Saved data entries
┄┄┄┄┄┄

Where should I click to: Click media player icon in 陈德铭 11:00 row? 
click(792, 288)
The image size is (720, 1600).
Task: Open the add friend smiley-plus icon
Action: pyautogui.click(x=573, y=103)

┄┄┄┄┄┄

- _Work task_
Word for word, reproduce every record shown above.

- _Answer to the problem_
Where should I click to: Click media player icon in 陈德铭 11:00 row? 
click(792, 288)
The image size is (720, 1600).
Task: Open the add friend smiley-plus icon
Action: pyautogui.click(x=573, y=103)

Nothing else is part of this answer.